# How many BTUs do I need?



## anonymous1977 (Mar 22, 2021)

My 900 sq ft basement is heated by a one zone HVAC which is used for the above two levels which are 2500 sq ft. Ceiling height is 8feet for basement. If I wanted to install a gas stove in the basement what btu should I be looking for. 2.5 to 3 walls are insulated as they are exterior walls. The following Lopi product is only 21kbtu after using a 70 pct efficiency rating. However the ad says if can be used for 1500 sq ft.

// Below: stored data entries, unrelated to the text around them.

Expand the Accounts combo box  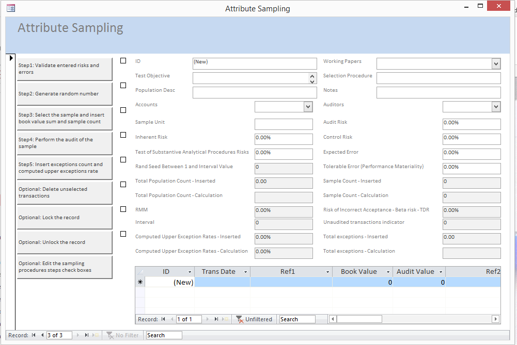pyautogui.click(x=308, y=107)
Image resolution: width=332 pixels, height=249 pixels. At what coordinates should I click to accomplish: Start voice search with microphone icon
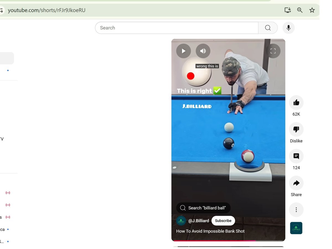[x=288, y=28]
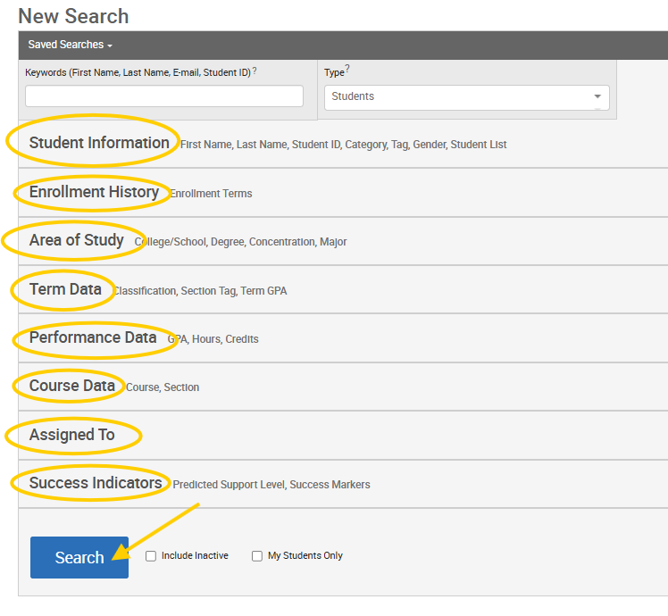This screenshot has width=668, height=616.
Task: Click the blue Search button
Action: 79,557
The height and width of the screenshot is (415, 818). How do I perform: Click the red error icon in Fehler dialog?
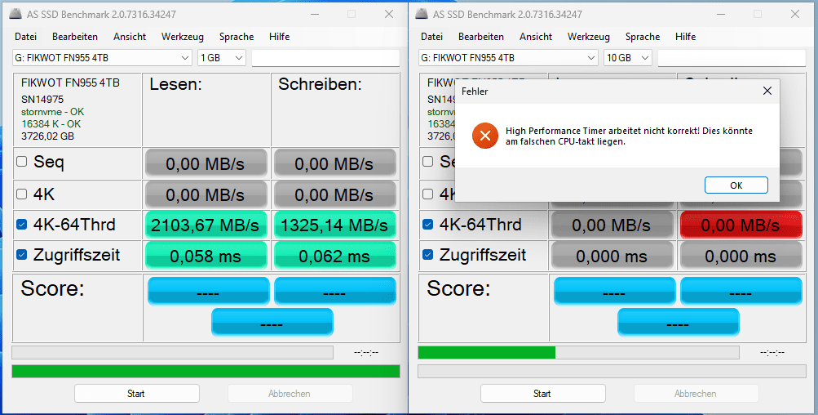484,136
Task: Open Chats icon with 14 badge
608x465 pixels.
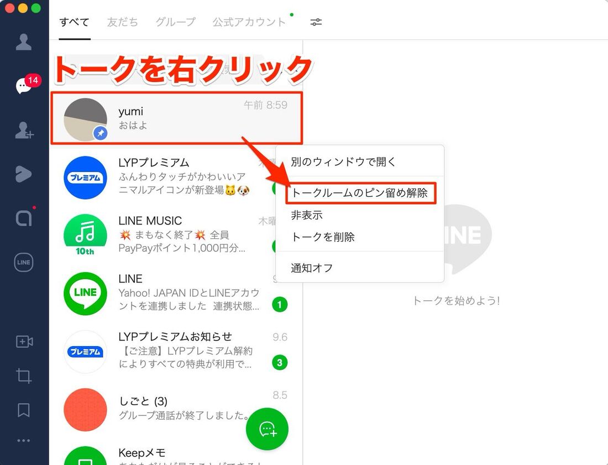Action: click(24, 86)
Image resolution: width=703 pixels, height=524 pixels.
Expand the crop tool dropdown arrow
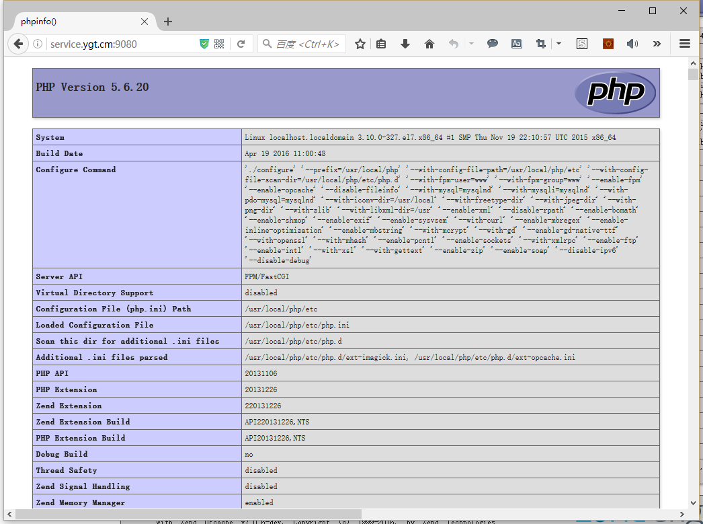(x=559, y=44)
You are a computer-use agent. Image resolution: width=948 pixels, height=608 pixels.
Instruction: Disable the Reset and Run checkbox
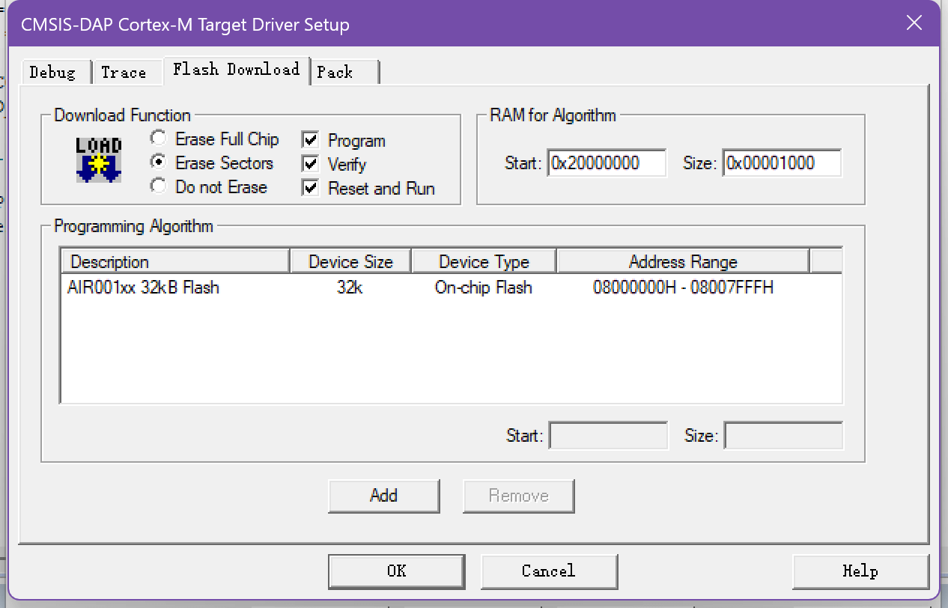(x=311, y=188)
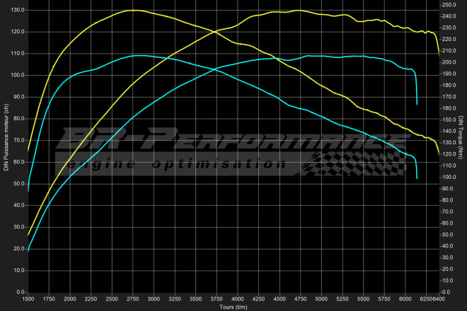Click the yellow power curve's peak near 4750 rpm

(299, 11)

It does not seem to add up as my calculation shows about 40k btu needed.









						Berkshire™
					

FIREBACK OPTIONS     INNOVATIONS GREENSMART™ REMOTE OPERATION VIDEO GREENSMART™ EMBER-FYRE® EFFICIENCY




					www.lopistoves.com


----------



## DAKSY (Mar 23, 2021)

Yeah, those stoves are tested in controlled, well insulated areas, & 
the cited sq. ft. heating capabilities are a tad optimistic. 
I agree with your calculations. 40K will do it. 36K should be able
to do it if you can find a unit that is rated for 75% efficiency.
If you can afford it, I would choose a higher BTU unit.
You can always turn it down. If you install a smaller unit &
at max burn rate it doesn't generate enough heat, you will be screwed.


----------



## anonymous1977 (Mar 23, 2021)

Isn't 75pct of 40k equal to 30k? You have indicated 36k. So is 30k sufricient? Is 36k a typo above? Also I assume you mean energguide efficiency rating.


----------



## Fingerlakes Fireplace (Mar 23, 2021)

What the calculator is programmed to, is worst-case scenario. 
So when you have zero degrees, and the wind is blowing at 30 miles an hour, it's going to take 40,000 BTUs, to maintain 70 degrees. The 99.99 percent rest of the time it's not going to take near that.


----------